** Supplied passage follows **
A customer number used by an electric power company for electrical safety management may be used the customer number described in the foregoing. In the absence of an existing customer number, a customer number to be described later with reference to FIG. 8 may be used.

The electrical installation name may be used as an element of an identifier that allows a user to recognize an electrical installation corresponding to the identifier. In addition, when a sensor device senses environment information of an electrical installation, a target to be sensed by the sensor device may be recognized using an electrical installation name included in an identifier. For example, an abbreviated name may be used for an electrical installation name, for example, YPTR used as a power transformer, XCBR as a circuit breaker, TCTR as a current transformer, XSWI as a circuit switch, and ZBAT as a battery or an energy storage device. The sensor device name and the electrical installation name may be defined based on a same identification reference method. Table 2 indicates a representation example based on an identification reference method. In addition, a temperature sensor device may also use a recognizable name, for example, Temperature, Temp, TTMP, thermo-hygrometer, and the like. To use a sensor device name for an identifier, a unified notation system may be needed. For example, an abbreviated name may also be used as a sensor device name, for example, TTMP used as a temperature sensor and SPDC as a partial discharge sensor configured to monitor and diagnose partial discharge.

TABLE 2
Identification		Electrical
reference		installation	Classified
method	Sensor device name	name	space name
IEC61850	LD Name/LN Name	LN Name	Refer to FIG.
Object	PD_sensor/Q0SPDC1	Q0TCTR1	10 for space
Name	(logic node for	(logic node	classification
	monitoring partial	for current	values
	discharge)	transformer)
URI	oic.r.partialdischarge	oic.r.MOF
OID	a.b.c.d.e.f	a.b.c.d.e.x
	(numerical	(numerical
	sequence)	sequence)
UUID	A(128-bit UUID)	X(128-bit UUID)
** End of Supplied passage **
** Provided material follows **
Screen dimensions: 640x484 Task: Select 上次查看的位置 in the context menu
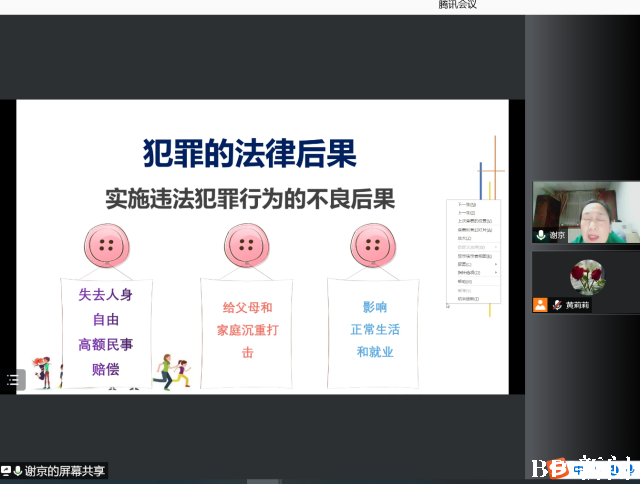pyautogui.click(x=473, y=221)
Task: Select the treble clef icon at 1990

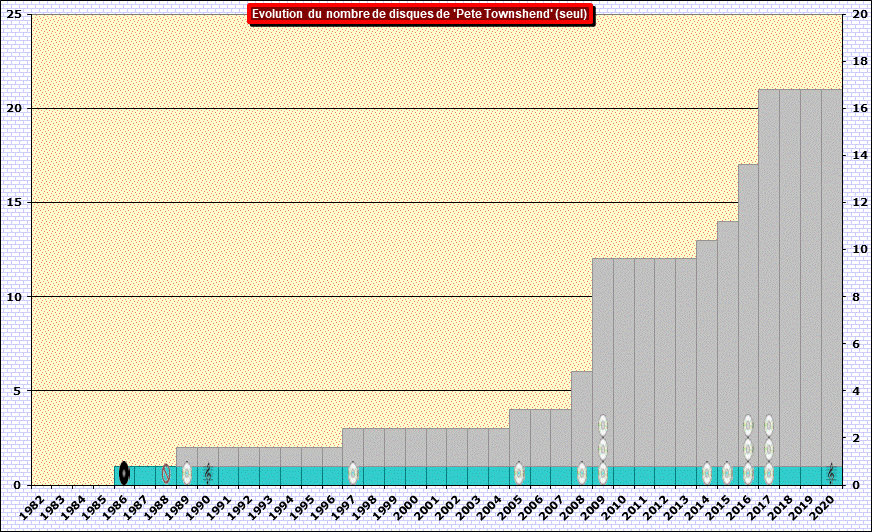Action: [x=208, y=472]
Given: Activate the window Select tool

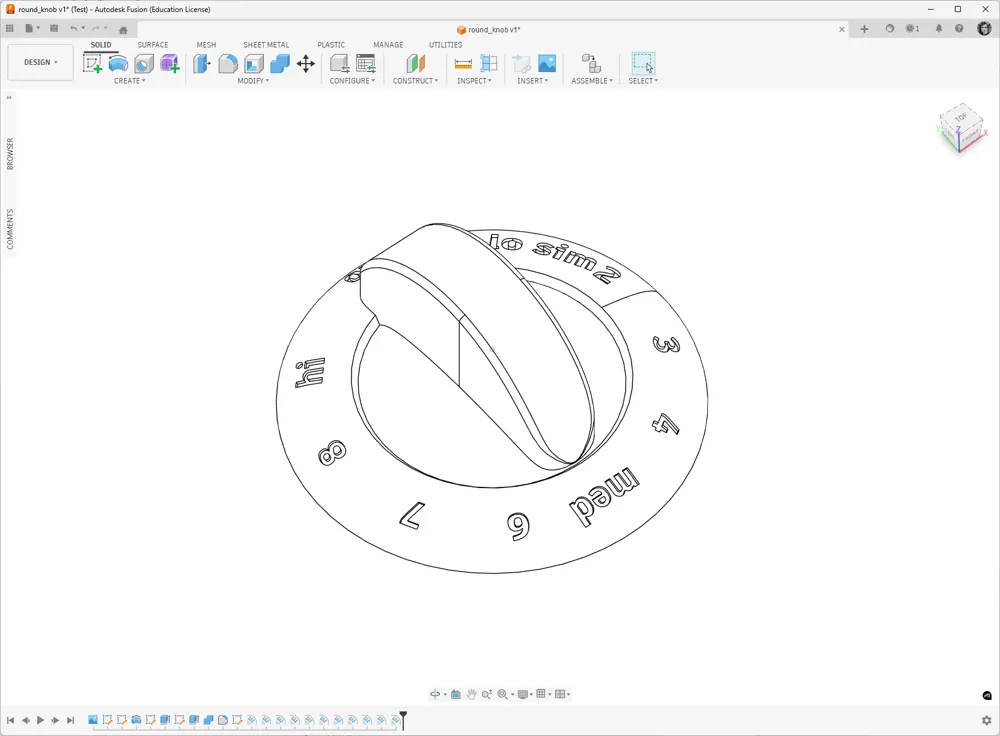Looking at the screenshot, I should click(643, 63).
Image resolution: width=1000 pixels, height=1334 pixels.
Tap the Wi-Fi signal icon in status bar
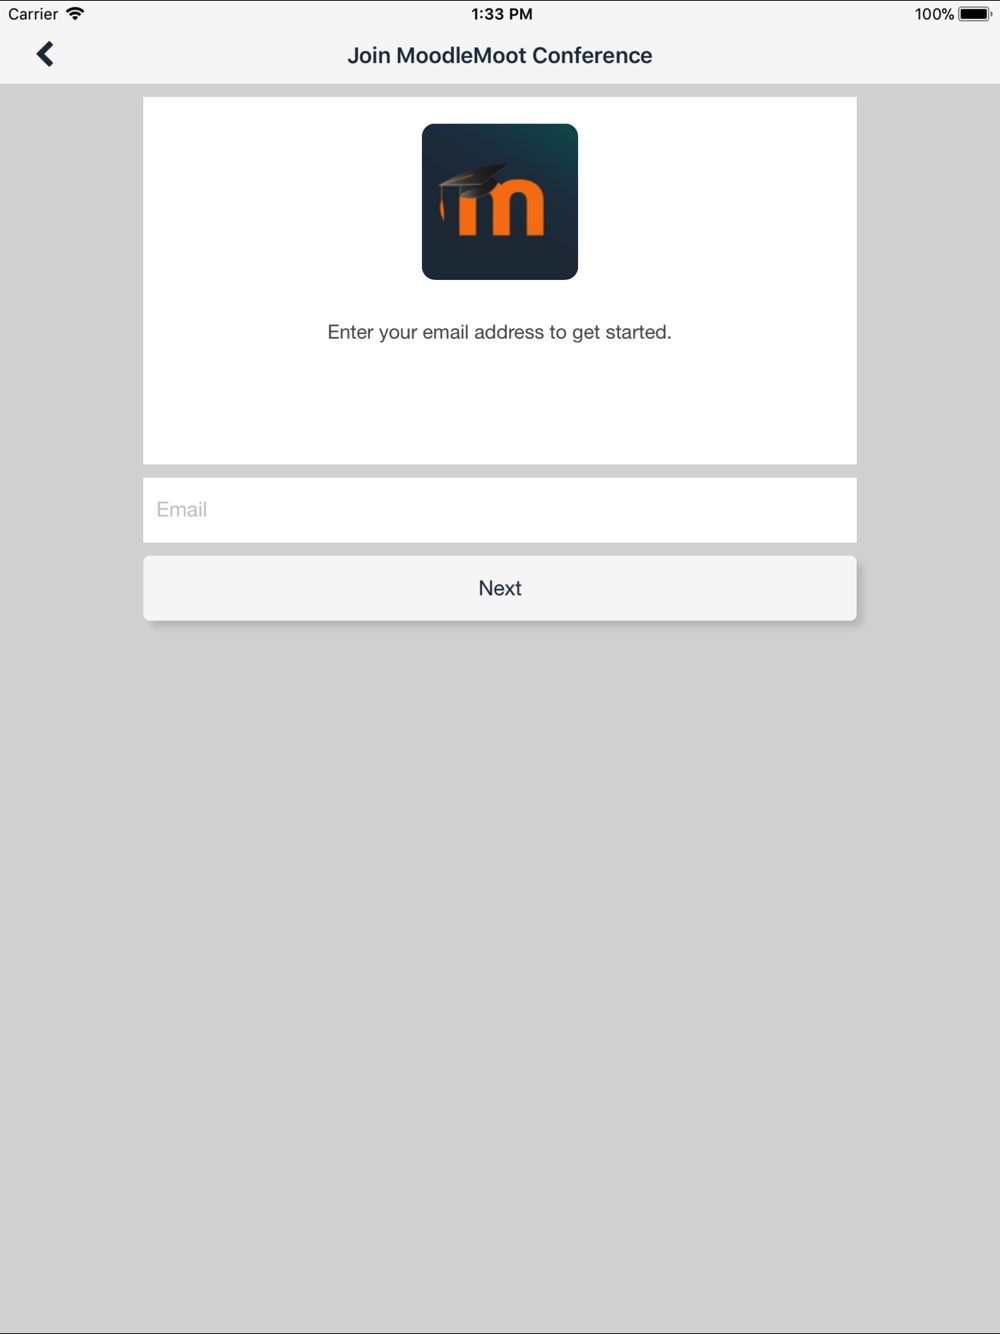coord(75,14)
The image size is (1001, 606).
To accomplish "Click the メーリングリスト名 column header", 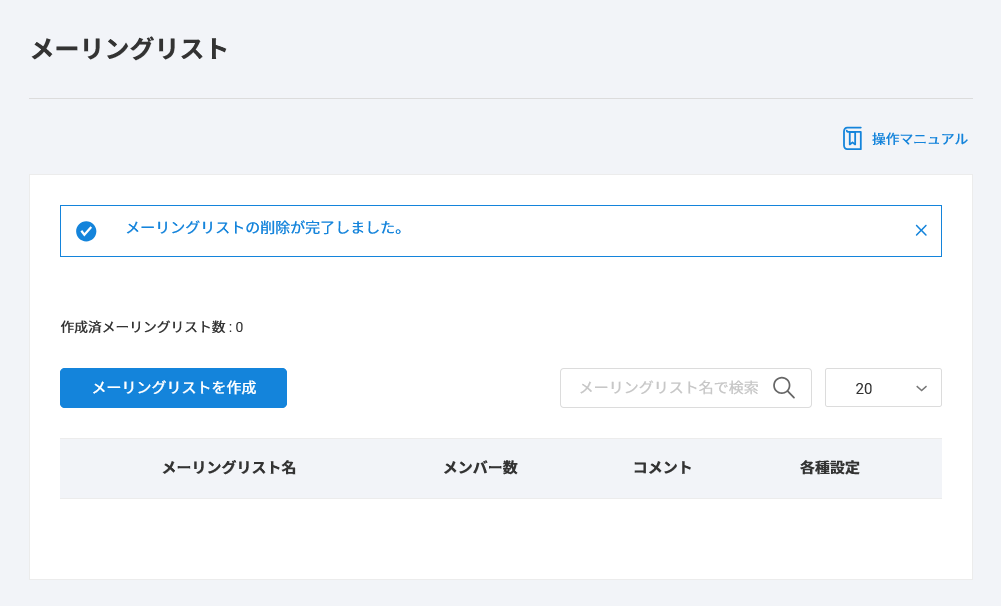I will (x=229, y=468).
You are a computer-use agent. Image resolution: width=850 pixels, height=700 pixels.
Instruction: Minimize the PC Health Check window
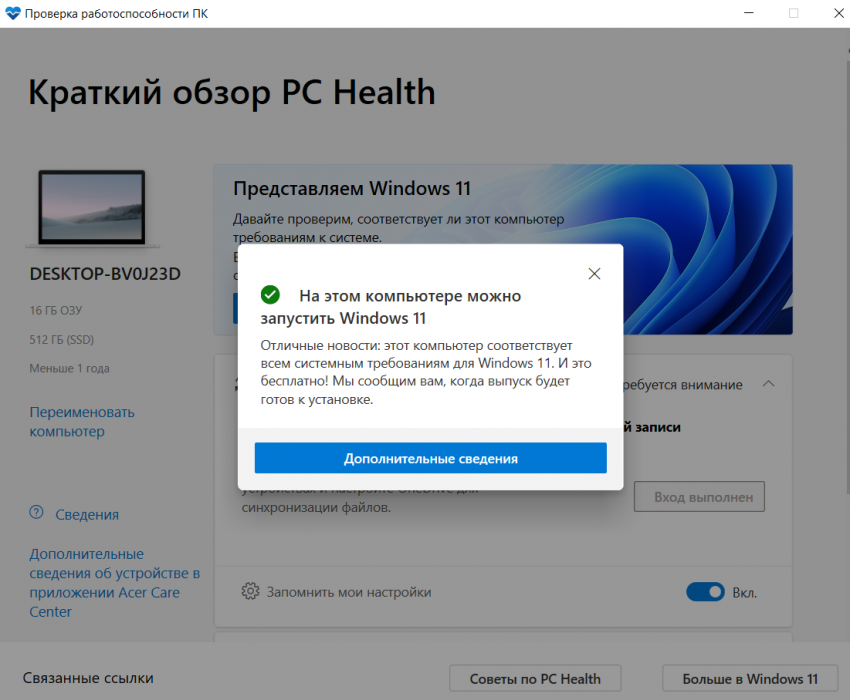747,13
** End of Provided material **
Complete the following>
A) In the passage on device identifiers, why may the electrical installation name be used as part of an identifier? Answer in one to three sentences.
B) List every abbreviated electrical installation name that the passage on device identifiers gives, along with what each stands for.

Per-task answers>
A) It lets a user recognize which electrical installation the identifier corresponds to. Also, when a sensor device senses environment information of an installation, the installation name in the identifier allows the target to be sensed to be recognized.

B)
- YPTR: power transformer
- XCBR: circuit breaker
- TCTR: current transformer
- XSWI: circuit switch
- ZBAT: battery or energy storage device